Search for the word "scissors" in the entries. Each line that holds it should be copied.

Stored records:
* * * *
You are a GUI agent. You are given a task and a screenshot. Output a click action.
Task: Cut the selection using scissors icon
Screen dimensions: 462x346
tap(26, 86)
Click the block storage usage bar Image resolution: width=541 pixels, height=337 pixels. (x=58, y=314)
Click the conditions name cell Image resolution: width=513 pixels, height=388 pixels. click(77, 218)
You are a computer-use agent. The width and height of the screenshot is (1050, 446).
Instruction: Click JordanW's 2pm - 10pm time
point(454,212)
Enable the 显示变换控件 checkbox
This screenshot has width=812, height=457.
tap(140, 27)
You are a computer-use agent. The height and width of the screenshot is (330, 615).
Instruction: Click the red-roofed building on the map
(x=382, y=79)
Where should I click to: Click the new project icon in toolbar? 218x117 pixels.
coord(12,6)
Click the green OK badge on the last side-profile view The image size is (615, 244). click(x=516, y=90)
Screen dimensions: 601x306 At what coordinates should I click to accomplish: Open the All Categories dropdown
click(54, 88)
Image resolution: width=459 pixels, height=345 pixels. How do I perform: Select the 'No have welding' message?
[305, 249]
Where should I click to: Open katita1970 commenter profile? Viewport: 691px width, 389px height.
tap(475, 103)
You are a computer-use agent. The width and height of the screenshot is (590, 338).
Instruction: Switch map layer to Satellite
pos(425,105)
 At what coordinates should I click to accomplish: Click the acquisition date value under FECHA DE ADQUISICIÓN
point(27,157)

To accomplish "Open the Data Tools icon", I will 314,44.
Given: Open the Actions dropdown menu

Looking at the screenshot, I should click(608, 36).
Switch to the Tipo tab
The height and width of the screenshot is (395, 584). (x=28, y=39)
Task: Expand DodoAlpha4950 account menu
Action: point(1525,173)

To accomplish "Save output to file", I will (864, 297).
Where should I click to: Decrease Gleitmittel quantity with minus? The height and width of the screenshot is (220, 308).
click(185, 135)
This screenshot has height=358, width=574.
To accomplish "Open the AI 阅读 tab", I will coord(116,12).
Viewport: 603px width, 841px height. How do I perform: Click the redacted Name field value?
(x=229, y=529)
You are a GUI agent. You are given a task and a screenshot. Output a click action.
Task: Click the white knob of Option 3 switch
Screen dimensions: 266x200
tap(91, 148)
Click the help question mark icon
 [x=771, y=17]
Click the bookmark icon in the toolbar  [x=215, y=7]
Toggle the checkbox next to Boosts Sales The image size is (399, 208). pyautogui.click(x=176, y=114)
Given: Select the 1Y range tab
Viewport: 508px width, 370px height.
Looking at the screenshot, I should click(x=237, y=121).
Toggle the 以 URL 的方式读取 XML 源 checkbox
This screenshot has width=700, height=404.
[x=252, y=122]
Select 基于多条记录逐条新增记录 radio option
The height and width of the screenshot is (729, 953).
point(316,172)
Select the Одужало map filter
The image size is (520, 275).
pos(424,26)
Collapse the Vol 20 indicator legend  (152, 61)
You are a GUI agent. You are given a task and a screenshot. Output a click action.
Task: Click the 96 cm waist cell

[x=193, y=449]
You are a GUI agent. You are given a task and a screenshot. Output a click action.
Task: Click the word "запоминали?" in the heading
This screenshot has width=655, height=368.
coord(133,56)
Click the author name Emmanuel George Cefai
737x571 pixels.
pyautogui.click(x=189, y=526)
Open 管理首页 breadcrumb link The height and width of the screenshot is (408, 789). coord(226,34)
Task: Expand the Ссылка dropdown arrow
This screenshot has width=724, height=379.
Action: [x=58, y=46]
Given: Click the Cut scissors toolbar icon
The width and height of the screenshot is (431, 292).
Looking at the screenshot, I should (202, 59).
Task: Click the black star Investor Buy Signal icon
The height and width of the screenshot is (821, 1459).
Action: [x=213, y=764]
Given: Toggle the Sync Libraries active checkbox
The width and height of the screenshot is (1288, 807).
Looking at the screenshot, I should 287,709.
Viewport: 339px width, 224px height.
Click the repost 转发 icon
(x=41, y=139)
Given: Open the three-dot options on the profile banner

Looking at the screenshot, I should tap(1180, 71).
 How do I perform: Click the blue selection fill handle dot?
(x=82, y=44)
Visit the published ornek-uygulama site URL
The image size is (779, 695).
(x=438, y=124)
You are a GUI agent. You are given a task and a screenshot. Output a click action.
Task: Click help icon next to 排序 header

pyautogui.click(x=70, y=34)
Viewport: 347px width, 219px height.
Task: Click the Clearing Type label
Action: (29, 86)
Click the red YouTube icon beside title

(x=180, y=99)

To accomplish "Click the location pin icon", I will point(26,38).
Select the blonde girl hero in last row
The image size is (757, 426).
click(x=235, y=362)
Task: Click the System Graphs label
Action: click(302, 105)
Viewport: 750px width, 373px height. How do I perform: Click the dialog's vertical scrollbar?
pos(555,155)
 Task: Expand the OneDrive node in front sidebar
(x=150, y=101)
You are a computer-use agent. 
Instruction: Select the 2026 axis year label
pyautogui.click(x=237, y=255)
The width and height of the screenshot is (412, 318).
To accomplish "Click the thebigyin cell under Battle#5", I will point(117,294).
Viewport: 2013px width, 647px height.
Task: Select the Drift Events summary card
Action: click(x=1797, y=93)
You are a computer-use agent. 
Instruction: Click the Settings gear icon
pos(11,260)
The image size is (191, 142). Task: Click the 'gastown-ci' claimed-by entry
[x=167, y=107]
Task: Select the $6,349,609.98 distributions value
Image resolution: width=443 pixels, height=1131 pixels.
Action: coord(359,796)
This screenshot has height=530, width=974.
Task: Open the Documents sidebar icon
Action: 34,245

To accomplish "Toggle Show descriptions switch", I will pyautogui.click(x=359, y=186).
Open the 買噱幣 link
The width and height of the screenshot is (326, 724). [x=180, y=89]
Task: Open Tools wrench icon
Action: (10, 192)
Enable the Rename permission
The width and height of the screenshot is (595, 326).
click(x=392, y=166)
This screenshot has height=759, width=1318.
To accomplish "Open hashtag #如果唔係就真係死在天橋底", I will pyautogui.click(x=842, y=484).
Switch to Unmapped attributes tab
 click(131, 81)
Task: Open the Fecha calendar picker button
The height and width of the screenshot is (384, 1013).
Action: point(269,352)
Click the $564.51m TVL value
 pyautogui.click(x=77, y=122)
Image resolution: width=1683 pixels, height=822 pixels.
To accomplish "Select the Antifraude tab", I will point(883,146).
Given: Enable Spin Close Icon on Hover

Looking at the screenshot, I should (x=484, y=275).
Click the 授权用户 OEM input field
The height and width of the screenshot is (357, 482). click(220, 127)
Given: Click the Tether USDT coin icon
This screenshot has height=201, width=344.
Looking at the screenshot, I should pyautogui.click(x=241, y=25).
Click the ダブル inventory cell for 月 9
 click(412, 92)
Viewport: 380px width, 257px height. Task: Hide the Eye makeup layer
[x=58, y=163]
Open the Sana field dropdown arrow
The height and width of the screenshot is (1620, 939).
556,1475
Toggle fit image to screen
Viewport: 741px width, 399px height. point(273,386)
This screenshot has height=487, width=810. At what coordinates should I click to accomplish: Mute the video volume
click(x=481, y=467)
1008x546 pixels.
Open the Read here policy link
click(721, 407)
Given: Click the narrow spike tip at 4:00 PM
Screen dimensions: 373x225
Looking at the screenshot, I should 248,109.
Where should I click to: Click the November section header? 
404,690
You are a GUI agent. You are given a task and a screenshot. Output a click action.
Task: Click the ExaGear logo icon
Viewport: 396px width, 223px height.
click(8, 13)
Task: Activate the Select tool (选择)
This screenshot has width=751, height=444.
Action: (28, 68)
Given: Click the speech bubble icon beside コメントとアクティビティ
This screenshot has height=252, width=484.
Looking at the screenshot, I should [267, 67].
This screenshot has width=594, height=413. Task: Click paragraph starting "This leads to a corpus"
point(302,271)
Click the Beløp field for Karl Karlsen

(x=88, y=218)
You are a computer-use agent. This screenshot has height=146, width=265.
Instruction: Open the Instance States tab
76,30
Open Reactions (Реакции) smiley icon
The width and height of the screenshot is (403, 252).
* * * *
__The answer__.
Task: Cut the selection using scissors icon
Given: Click the Cut scissors toolbar icon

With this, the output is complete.